Political Subgroup Identification on Reddit
The purpose of this project is to use Natural Language Processing techniques to identify linguistic differences between closely related but ideologically distinct political subgroups. In this case, the groups of interest are Conservatives and Libertarians. Creating accurate classification models has application in assessing journalistic sources as well as optimizing communications to create a deeper connection with the target audience.
My model classified my data with 72.4% accuracy, showing a positive proof of concept. The best model was multinomial naive bayes, a relatively simple model that suggests there is room for significant improvement as I move toward more sophisticated models. The baseline accuracy was 53.8%
As access to information becomes more distributed across web sources the ability to verify journalistic integrity becomes a pressing concern. This is made clear by ongoing issues surrounding social media platforms' promotion of 'fake news' designed to influence political outcomes as well as the broader public conversation around bias in media.
This project aims to identify semantic and syntactical markers associated with two similar but distinct political subgroups: Conservatives and Libertarians. Understanding the ideological underpinnings that define communication dynamics within groups can be applied by modeling baseline tone for a given source and alerting audiences to significantly divergent texts. It may also be used for identifying bots or other inauthentic sources which may attempt to influence group sentiment.
Outside of propaganda detection, accurate modeling may also be used for scoring articles or press releases for relevance among the target audience. By scoring words that hold weight within a group the communication may be optimized for relatability, impact, scope, and demographics.

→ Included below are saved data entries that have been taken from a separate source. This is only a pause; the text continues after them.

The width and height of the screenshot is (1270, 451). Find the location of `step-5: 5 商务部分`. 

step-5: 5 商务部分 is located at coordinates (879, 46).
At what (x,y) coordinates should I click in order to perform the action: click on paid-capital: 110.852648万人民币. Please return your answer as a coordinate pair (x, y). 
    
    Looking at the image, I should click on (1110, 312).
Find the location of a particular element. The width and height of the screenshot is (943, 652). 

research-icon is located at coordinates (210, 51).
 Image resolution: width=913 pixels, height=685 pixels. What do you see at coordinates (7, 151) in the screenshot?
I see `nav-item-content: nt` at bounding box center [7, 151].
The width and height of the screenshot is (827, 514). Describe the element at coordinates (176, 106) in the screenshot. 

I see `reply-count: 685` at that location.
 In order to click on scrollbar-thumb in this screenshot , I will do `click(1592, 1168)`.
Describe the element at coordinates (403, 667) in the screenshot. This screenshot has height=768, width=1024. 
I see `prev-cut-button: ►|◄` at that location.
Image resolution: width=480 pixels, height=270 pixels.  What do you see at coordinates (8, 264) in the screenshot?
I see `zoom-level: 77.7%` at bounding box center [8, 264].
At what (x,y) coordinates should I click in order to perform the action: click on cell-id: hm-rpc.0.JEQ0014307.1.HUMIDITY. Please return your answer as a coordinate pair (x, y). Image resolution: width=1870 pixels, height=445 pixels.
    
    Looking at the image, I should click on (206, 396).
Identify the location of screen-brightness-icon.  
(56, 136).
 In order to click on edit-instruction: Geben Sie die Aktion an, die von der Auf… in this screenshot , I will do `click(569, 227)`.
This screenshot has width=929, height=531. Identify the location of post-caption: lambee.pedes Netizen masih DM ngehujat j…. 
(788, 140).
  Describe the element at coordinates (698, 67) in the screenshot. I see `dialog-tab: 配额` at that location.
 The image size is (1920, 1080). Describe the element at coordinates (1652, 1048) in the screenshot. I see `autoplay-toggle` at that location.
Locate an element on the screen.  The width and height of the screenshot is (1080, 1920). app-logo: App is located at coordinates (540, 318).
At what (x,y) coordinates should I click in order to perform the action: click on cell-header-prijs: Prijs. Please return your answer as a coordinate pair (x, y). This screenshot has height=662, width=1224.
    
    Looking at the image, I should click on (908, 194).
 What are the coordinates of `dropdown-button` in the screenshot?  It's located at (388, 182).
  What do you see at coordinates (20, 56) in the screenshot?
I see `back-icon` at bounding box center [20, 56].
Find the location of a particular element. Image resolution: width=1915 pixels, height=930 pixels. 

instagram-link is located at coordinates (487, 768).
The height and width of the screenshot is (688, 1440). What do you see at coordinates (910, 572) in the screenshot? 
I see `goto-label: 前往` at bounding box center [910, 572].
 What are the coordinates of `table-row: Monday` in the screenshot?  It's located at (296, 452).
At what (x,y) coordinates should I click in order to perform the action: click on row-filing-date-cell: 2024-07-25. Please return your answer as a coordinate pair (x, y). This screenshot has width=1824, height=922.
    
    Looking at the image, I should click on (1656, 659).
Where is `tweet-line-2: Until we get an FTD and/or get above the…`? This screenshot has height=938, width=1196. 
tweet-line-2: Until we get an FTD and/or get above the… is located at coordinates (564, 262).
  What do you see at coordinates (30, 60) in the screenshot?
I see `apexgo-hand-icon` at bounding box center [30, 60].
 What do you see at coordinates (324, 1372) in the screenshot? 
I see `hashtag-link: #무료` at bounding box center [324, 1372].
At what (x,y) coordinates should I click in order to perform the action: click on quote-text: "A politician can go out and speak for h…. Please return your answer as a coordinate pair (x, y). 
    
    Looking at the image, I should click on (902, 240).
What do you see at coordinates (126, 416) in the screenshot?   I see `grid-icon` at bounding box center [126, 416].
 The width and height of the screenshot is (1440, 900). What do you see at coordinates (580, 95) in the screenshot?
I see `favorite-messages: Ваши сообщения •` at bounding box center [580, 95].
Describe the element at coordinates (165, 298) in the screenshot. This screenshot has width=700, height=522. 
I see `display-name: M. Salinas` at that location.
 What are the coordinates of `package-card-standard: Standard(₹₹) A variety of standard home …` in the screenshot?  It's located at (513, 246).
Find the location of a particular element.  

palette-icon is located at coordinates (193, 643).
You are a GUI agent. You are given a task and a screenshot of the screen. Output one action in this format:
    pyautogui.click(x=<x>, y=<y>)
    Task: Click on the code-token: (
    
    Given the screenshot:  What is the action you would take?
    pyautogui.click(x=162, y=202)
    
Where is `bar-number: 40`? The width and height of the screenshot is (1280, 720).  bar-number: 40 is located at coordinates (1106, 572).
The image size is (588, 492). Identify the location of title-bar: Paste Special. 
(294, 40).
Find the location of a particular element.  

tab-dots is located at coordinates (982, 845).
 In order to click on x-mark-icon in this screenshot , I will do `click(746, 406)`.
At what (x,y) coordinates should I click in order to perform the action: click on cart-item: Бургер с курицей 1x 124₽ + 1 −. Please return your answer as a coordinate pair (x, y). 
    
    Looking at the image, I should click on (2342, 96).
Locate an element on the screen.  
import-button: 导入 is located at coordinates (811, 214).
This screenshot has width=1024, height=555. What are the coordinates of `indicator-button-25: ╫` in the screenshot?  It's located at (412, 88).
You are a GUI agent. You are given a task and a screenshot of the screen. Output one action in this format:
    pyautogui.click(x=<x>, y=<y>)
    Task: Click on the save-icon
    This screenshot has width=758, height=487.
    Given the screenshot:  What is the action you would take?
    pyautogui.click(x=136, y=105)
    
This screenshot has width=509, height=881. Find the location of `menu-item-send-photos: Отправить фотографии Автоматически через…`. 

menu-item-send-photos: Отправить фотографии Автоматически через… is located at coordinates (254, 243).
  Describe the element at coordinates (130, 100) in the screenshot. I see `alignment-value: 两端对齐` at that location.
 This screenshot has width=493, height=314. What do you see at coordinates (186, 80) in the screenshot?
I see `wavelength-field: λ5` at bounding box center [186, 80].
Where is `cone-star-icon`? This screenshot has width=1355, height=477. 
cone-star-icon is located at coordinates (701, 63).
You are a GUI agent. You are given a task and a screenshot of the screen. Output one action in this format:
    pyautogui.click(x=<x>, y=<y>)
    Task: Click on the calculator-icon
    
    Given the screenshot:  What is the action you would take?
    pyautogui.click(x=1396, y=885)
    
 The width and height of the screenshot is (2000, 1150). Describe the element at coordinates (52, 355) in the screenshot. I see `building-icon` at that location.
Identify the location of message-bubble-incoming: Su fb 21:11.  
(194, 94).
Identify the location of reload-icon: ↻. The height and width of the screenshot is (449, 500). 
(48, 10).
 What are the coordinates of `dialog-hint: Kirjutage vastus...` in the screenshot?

A text corpus will be built by querying Reddit and compiling comments from the Conservative and Libertarian subreddits that can be used for Supervised Learning using various classification models. The Pushshift API will be used to collect 100,000 samples from each subreddit and the data will be cleaned using Regex and word vectorization prior to Natural Language Processing (NLP). The clean data will be divided into training and validation sets before being fit by a given model before predicting classifications using the validation dataset. Models will include CART methods, Support Vector Machines (SVM), K-Nearest Neighbors / Latent Semantic Analysis (KNN / LSA), and others before determining a final production model.
During EDA I found that Libertarians generally had higher word and character counts for a given document compared with Conservatives. While Count Vectorization produced similar top word lists, Tfidf Vectorization was able to identify words that had a stronger association with each groups individual ideology. As such, Tfidf data was used for modeling.
My baseline prediction was 53.8% accuracy by predicting the positive class for all samples.
The Random Forest model showed strong performance with the training data however it performed poorly on the validation data, showing signs of overfitting. The predictive accuracy on untrained data was only 70.5%, less than the naive bayes model. It's likely this is was a result of using a small number of trees for fitting, and considering a larger number for each split would produce a more generalizable result.
The Multinomial Naive Bayes model performed consistently between the training and validation datasets, predicting classes with 72.4% accuracy. Considering the simplicity fo the model and that the model was fit to Term Frequency / Inverse Document Frequency vectorized data this is a strong increase over the baseline model.
Fit additional models
Use GridSearch to optimize over a larger space of hyperparameters
More aggressive data cleaning to streamline computations and reduce compute time.
This preliminary investigation showed strong positive results and set the groundwork for further investigations. Continuing with a wider group of model algorithms as well as allocating more compute to tuning our models is likely to produce a generalizable model that predicts with a much higher accuracy. For initial studies, the Multinomial Naive Bayes may serve as the minimum viable product to put this classification system into production.